**Supplied material**.

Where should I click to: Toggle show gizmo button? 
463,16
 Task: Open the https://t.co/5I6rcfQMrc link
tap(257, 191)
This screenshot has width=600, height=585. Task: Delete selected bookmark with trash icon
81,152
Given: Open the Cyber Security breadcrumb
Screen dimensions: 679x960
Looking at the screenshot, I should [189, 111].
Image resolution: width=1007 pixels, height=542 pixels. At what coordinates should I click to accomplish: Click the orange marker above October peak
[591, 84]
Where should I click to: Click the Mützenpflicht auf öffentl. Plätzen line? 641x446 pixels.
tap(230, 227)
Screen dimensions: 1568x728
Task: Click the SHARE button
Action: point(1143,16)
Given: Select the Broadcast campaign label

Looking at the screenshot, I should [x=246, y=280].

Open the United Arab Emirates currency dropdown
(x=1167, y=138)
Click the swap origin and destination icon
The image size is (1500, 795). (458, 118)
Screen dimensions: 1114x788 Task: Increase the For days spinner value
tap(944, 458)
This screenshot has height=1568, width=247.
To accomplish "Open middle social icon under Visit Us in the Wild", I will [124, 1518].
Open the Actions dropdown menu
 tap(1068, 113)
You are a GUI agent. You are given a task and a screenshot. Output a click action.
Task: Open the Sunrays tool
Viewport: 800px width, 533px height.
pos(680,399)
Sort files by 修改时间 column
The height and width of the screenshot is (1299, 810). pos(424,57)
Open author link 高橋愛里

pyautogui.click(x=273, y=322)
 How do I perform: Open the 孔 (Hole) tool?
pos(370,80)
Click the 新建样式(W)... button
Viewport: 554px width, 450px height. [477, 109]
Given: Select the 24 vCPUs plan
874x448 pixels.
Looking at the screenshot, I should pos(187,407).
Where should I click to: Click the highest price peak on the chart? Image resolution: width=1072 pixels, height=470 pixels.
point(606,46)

**What the task requires**. Repeat, word for word, the lines above between the line holding "This screenshot has width=600, height=585." and the line holding "This screenshot has height=1568, width=247.", inclusive; omit everything else.

**Answer space**.
This screenshot has width=600, height=585. Task: Delete selected bookmark with trash icon
81,152
Given: Open the Cyber Security breadcrumb
Screen dimensions: 679x960
Looking at the screenshot, I should [189, 111].
Image resolution: width=1007 pixels, height=542 pixels. At what coordinates should I click to accomplish: Click the orange marker above October peak
[591, 84]
Where should I click to: Click the Mützenpflicht auf öffentl. Plätzen line? 641x446 pixels.
tap(230, 227)
Screen dimensions: 1568x728
Task: Click the SHARE button
Action: point(1143,16)
Given: Select the Broadcast campaign label

Looking at the screenshot, I should [x=246, y=280].

Open the United Arab Emirates currency dropdown
(x=1167, y=138)
Click the swap origin and destination icon
The image size is (1500, 795). (458, 118)
Screen dimensions: 1114x788 Task: Increase the For days spinner value
tap(944, 458)
This screenshot has height=1568, width=247.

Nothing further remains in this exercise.